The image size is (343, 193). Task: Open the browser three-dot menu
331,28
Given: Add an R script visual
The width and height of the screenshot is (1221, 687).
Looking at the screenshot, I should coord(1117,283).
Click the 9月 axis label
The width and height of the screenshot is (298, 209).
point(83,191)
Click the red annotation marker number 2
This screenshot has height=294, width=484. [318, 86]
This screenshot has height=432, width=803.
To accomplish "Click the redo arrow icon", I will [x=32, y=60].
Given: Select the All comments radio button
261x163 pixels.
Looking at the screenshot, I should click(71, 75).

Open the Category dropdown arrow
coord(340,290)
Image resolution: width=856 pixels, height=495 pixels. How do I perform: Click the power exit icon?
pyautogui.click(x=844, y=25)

§

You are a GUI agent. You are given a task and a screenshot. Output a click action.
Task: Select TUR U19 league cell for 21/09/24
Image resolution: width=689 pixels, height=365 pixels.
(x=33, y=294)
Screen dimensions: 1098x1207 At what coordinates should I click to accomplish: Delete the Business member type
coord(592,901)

§

ACTIVITY |
Using the data above, tally each line that has the string "Select" and report only the sum.

OUTPUT FOR THIS TASK |
2